I witnessed this first-hand at the excellent WIP Sustainable Business Summit, held last Friday as part of the Fashion District Festival at Spitalfields. An event featuring recycled materials specialists, regenerative suppliers, circular designers, resellers, up-sellers, clothing renters, and home wardrobe advisors. A festival including education, workshops, and second-hand pop-up shops.
The theme everywhere was, buy less, buy better, wear it longer, repair and re-sell. The mood was upbeat and inspiring.
However, stepping back into the reality of the traditional retailer heartlands of the west end, there is still little evidence of this shift in sentiment, this shift in commercial models, which promises so much.
If you dig deep you will find evidence of re-sell adoption in selected shop-corners of H&M and Zara, and the excellent Levi’s Haus, but the general dialogue is still about encouraging customers to feed tirelessly on the feast of fashion, and consume the necessary volumes of sales required to keep the wheels of big retail businesses turning.
Of course, there is little desire to change a business model that still works, just about, to deliver profits.
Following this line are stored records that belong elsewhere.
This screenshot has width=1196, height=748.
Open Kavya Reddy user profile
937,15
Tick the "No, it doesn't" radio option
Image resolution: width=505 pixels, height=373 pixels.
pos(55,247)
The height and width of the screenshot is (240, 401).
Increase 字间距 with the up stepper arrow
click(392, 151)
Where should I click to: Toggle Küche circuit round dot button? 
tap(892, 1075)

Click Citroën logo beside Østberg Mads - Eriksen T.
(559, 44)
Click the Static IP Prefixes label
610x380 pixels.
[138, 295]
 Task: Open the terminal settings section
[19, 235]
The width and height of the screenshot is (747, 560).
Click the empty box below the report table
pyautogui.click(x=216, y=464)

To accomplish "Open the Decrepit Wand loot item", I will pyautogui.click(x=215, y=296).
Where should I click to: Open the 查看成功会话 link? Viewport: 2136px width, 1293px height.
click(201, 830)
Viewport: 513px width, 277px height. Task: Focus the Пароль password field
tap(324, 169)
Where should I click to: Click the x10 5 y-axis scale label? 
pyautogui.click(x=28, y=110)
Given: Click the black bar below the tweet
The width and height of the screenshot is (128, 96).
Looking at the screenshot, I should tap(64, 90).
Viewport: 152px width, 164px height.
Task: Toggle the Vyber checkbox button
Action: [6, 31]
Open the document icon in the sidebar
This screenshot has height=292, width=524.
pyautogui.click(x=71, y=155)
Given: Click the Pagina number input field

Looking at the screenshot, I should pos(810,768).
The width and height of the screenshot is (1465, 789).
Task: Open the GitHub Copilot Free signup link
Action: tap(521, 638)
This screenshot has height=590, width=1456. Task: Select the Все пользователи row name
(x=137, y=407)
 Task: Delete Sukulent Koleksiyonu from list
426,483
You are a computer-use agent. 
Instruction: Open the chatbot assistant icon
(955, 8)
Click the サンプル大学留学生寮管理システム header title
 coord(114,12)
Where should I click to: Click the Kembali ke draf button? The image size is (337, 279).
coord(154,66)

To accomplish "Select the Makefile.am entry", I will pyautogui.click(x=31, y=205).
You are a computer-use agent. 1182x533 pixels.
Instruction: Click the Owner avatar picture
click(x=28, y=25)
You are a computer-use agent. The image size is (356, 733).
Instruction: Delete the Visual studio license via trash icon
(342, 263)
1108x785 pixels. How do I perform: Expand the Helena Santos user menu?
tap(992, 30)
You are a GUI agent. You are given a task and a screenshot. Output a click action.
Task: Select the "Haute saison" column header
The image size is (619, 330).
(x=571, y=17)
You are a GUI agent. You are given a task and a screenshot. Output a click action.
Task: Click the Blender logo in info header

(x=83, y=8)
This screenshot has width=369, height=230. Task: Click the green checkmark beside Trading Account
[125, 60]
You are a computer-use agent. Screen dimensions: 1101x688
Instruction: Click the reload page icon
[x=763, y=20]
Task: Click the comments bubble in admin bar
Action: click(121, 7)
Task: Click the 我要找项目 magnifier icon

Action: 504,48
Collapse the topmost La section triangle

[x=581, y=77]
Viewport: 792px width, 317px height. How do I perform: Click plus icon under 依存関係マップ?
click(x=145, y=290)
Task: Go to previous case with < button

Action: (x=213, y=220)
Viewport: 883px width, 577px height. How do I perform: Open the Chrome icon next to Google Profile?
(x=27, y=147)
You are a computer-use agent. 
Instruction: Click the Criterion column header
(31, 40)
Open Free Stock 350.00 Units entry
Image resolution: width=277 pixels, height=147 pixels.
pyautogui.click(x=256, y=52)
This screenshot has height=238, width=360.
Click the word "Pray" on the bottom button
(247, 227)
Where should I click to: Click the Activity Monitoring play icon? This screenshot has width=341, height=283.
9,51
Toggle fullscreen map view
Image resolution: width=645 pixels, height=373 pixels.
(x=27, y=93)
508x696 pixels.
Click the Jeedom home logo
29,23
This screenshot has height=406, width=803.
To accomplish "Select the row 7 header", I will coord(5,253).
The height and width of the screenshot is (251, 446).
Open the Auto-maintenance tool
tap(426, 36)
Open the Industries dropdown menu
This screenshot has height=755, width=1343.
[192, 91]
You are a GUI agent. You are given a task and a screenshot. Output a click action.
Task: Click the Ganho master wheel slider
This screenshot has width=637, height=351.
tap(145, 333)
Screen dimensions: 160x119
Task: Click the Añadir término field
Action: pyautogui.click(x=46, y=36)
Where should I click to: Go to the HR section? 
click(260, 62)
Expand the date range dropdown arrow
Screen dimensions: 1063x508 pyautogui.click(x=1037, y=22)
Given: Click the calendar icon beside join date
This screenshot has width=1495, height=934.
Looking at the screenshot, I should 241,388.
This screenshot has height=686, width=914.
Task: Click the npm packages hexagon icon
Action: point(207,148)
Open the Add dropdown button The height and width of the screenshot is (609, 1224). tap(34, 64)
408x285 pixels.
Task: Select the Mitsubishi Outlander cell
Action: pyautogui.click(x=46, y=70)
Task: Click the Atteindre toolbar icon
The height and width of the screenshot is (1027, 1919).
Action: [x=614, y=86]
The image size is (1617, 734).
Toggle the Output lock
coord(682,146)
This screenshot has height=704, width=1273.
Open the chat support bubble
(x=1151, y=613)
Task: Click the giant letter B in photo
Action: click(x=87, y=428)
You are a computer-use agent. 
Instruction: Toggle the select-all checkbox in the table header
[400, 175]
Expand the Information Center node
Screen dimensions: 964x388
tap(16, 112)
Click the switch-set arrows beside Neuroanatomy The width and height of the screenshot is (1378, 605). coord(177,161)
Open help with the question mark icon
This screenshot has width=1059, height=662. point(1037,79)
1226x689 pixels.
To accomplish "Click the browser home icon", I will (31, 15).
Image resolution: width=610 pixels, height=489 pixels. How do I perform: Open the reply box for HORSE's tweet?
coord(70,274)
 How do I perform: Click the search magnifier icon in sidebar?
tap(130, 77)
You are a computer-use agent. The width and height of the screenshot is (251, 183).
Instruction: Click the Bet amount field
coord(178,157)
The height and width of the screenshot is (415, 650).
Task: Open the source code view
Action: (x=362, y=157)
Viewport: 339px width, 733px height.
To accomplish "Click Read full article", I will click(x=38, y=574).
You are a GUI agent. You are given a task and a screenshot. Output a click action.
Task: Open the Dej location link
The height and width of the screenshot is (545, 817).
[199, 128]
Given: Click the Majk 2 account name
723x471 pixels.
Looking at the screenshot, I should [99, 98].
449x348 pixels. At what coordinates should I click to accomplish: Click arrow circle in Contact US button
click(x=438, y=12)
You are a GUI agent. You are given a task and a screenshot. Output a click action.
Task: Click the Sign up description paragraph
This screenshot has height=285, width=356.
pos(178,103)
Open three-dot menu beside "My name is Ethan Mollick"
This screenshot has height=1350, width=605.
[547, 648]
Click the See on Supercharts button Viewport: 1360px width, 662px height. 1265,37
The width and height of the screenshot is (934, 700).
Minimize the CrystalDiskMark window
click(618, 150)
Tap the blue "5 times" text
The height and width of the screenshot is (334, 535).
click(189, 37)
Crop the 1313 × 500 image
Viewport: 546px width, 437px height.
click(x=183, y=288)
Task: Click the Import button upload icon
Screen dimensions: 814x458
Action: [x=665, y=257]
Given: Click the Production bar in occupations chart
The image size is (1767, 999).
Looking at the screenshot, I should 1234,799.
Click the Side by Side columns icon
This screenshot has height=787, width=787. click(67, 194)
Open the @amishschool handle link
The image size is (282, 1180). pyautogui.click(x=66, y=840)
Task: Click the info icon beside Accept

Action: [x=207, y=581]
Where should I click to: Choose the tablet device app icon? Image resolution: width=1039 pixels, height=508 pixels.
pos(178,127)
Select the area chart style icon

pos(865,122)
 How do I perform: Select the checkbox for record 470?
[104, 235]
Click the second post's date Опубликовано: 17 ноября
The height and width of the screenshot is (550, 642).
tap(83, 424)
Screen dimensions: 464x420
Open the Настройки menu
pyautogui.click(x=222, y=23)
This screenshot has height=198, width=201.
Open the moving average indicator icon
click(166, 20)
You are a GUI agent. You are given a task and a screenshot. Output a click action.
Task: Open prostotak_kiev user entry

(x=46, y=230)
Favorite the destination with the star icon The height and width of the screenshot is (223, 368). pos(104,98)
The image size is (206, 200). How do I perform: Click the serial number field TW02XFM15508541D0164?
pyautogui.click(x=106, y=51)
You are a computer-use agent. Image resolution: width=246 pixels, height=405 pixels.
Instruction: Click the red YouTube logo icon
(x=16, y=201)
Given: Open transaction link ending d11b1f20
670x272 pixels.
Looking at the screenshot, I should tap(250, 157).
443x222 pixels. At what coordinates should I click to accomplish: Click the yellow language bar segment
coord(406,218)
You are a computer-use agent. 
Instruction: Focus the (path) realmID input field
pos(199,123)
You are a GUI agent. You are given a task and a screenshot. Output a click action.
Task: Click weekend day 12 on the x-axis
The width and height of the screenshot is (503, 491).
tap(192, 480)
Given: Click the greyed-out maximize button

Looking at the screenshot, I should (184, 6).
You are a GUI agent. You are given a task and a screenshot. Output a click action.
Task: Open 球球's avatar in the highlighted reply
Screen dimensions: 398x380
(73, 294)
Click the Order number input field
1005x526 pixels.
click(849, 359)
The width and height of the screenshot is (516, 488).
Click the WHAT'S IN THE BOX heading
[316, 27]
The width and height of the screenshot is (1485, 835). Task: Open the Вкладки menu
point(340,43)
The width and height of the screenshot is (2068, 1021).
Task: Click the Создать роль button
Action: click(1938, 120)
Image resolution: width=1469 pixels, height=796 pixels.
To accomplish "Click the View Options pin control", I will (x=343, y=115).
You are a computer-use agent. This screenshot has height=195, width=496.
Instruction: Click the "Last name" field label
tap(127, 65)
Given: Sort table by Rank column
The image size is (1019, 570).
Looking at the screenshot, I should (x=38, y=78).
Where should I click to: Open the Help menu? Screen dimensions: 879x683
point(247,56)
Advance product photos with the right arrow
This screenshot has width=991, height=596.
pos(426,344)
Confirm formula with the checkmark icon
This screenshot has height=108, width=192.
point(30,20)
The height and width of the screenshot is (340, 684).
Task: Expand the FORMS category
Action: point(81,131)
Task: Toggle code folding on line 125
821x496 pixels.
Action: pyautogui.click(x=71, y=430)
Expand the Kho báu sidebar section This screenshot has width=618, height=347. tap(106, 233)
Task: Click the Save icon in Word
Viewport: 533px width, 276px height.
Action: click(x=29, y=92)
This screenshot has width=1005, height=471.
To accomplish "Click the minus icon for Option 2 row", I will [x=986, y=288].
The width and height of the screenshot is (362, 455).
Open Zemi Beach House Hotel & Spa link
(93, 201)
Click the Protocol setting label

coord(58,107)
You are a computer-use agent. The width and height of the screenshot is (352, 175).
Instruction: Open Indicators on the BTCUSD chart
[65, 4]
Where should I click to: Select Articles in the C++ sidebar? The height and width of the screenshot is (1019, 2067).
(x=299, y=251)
But the movement of big brands into circularity is not all lip-service. There is a realisation that at least some of their future profits will come from the circular markets.
But change is frustratingly slow. Is it simply ‘A Story of our Age?’
I revert to my favourite sustainability trends report from Thredup. Published in 2019, I return to it with regularity & circularity. Wisdom like fashion gets better the more you read or wear it and can be used intelligently in so many situations.
Encouragingly, second-hand for example, is being increasingly embraced by all age groups. Many over 60s were brought up in a world of thrift where repair and second hand were part of life. They still embrace these values and are all too happy to frequent the growing number of re-sell opportunities.
Millennials and younger gens, up to their forties, are concerned for their world and that of their children, as well as their cost-of-living wallets. Second hand is often exciting and fulfilling. The appetite is fuelling new initiatives born from their own ranks.
The least demand for second-hand is Gen X (38-55) That’s me! We were brought up in a wonderful world of globalised supply, low prices, unbelievable choice, and an ignorance of the damage it was all doing. That was a powerful cocktail. A habit difficult to kick?
It is interesting to compare this with accepted data on the age of business CEOs and senior executives in 2023. CEOs are on average 55.6 years old, CFOs are 52.5, and an average board member aged 50.
Maybe a big factor in the slow uptake of circularity in big brands, the seeming indifference, and lack of urgency, is simply linked to age, upbringing, and a globalised career mindset. Both nature & nurture. That is also a powerful combination.
But , maybe that is also the hope. As millennials get their day. As the wheel of age & power turns clockwise, that leaders of big brands will naturally apply their more compassionate and sustainable nurturing to their organisations.
That millennials will bring big businesses in line with the sentiments and practices of retail entrepreneurs and the consumers of a new circular age.